Прокофьев, Дягилев и Мясин совершили короткую поездку, посетив Неаполь, Помпеи, Амальфитанское побережье и остров Капри. За несколько дней путешествия Дягилеву удалось убедить Прокофьева прекратить работу над «Алой и Лоллием» и заняться совершенно новым балетом на сюжет одной русской сказки, материал для которой должен был предоставить Стравинский. Прокофьев внимательно наблюдал за Дягилевым. Он заметил, что Дягилев и Мясин вели себя как влюбленные голубки, что Сергей прибавил в весе (вероятно, это был результат его любви к итальянской кухне) и начал ходить с перевальцем и что он ужасно нервничал, когда они плавали на лодке11
. Дягилев регулярно говорил с композитором о балете как о форме искусства, при этом Прокофьев подметил удивительную манеру его рассуждений: «О балете мы с Дягилевым говорили раза три-четыре, горячо и долго; не столько о моем, сколько вообще о теперешних течениях. Дягилев говорил всегда горячо, убежденно, иногда истины, казавшиеся абсурдными, но возражать на них не было возможности, потому что он немедленно подкреплял их кучей самых логических доказательств, которые с необыкновенной ясностью доказывали обоснованность этого абсурда»12. Однажды Дягилев упрекнул Прокофьева в слишком эклектичном вкусе в музыке. «“В искусстве вы должны уметь ненавидеть, иначе ваша музыка потеряет всякое лицо”. – “Но ведь это ведет к узости”, – возразил Прокофьев. “Пушка оттого далеко стреляет, что узко бьет”»13, – парировал Дягилев.После этого они вновь провели почти две недели в Риме.
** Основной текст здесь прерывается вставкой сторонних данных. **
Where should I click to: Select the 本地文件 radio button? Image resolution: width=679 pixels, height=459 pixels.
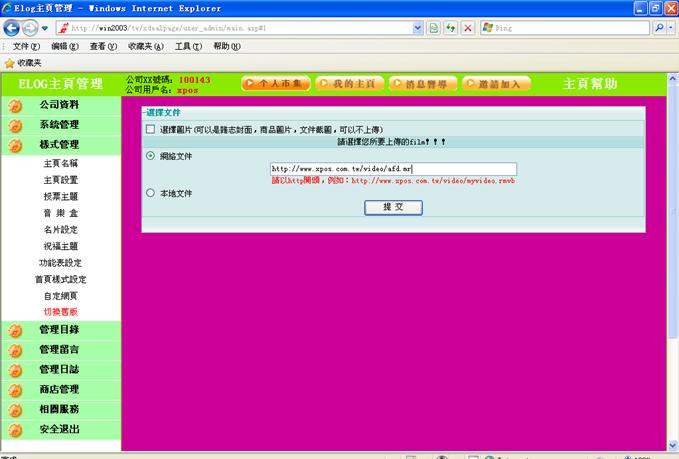point(151,193)
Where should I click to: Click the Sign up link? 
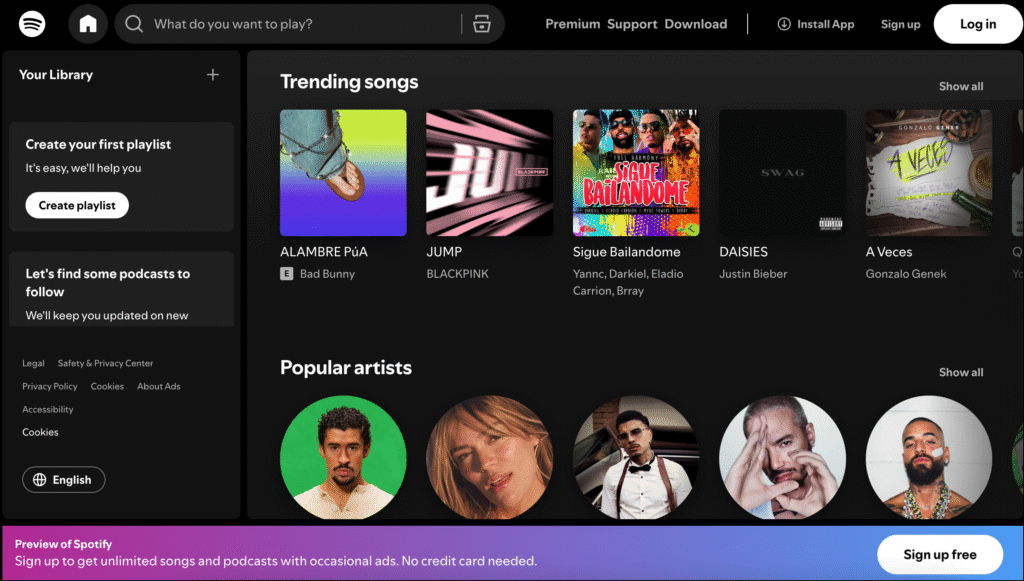pos(899,24)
Там они получили посланное Стравинским собрание русских сказок Афанасьева и внимательно изучили его в поисках темы для нового балета. Ранее Стравинский уже предлагал Дягилеву использовать рассказ о шуте, и теперь этот сюжет также заинтересовал Прокофьева.
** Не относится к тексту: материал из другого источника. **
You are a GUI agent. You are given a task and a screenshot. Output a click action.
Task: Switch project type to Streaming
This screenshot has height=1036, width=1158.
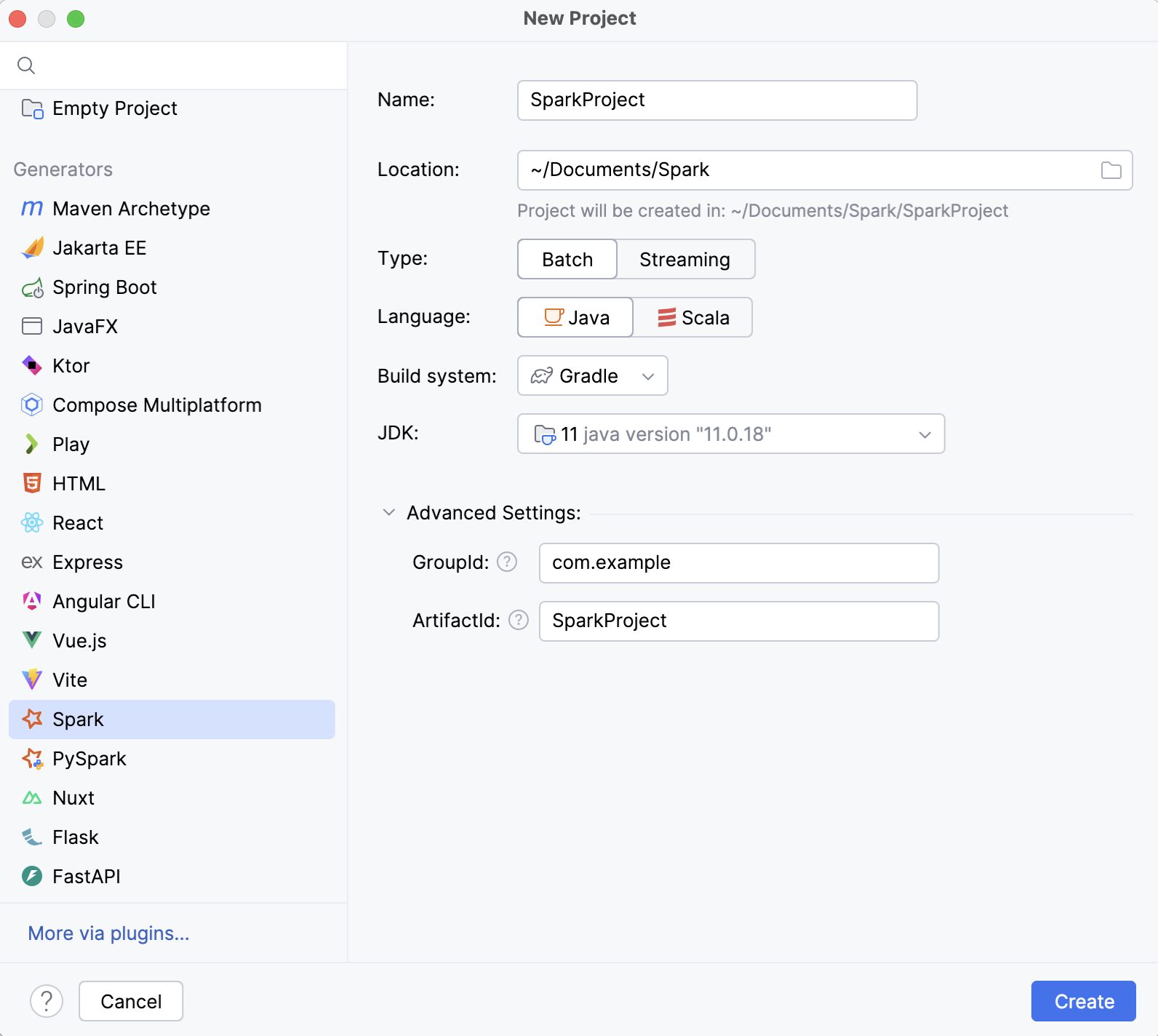(684, 260)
В начале марта Дягилев, Мясин и Прокофьев отбыли в Милан, чтобы встретиться там со Стравинским и посетить футуристов. Прокофьев был увлечен этим направлением, и в частности Маринетти. Прокофьев заметил, что Маринетти и Дягилев пребывали «в чрезвычайной дружбе». Впрочем, он также очень хорошо понимал, что футуристы «страшно держались за Дягилева, потому что он был для них колоссальной рекламой»14
. Для русских футуристы устроили детальную демонстрацию своих музыкальных инструментов, при этом Стравинский и Дягилев проявили большой интерес как к различным инструментам (в основном перкуссионным), так и к шумовым машинам Луиджи Руссоло. По словам поэта Франческо Канджулло, тоже присутствовавшего при этом, Дягилев ходил «как принявший вертикальное положение гиппопотам, […] экстравагантно нарумяненный и с огромной хризантемой в петлице»15. Были запланированы различные совместные постановки: балет на раннее сочинение Стравинского «Фейерверк» и инсценировка национального неаполитанского праздника16. Однако осуществлена была только первая из двух идей. Помимо этого, Дягилев собирался ставить «Литургию». В целом в тот период футуристы оказали довольно существенное влияние на Дягилева и его окружение. Много лет спустя Стравинский преуменьшал значение шумных итальянцев, что было вызвано изменениями в политической ситуации после Второй мировой войны, когда, по понятным причинам, политический инфантилизм футуристов воспринимали не так снисходительно17. Что же касается Дягилева, то его замечание Прокофьеву, что «патетизм, пафос и интернационализм вышли из моды»18, подтверждает, что он тоже поддерживал идеи футуристов.Это был период зарождения успешных дружеских союзов. Стравинский и Прокофьев были очень довольны знакомством друг с другом. Стравинский был впечатлен творчеством Прокофьева и не скупился на комплименты в адрес молодого коллеги. А Прокофьев испытал потрясение, когда они вместе исполняли на фортепиано в четыре руки «Весну священную». Ему уже доводилось слышать эту музыку в Санкт-Петербурге, но тогда, по его собственному признанию, он мало что понял. Теперь же, исполняя «неимоверно трудную» фортепианную пьесу в большом зале, наполненном футуристами и их последователями, он поражался ее «удивительной красоте, ясности и мастерству»19
. Стравинский говорил, что Прокофьеву потребовались многие годы, чтобы прийти в себя от эффекта, произведенного на него этой музыкой20. Это заявление было довольно высокомерным, но, по-видимому, верным.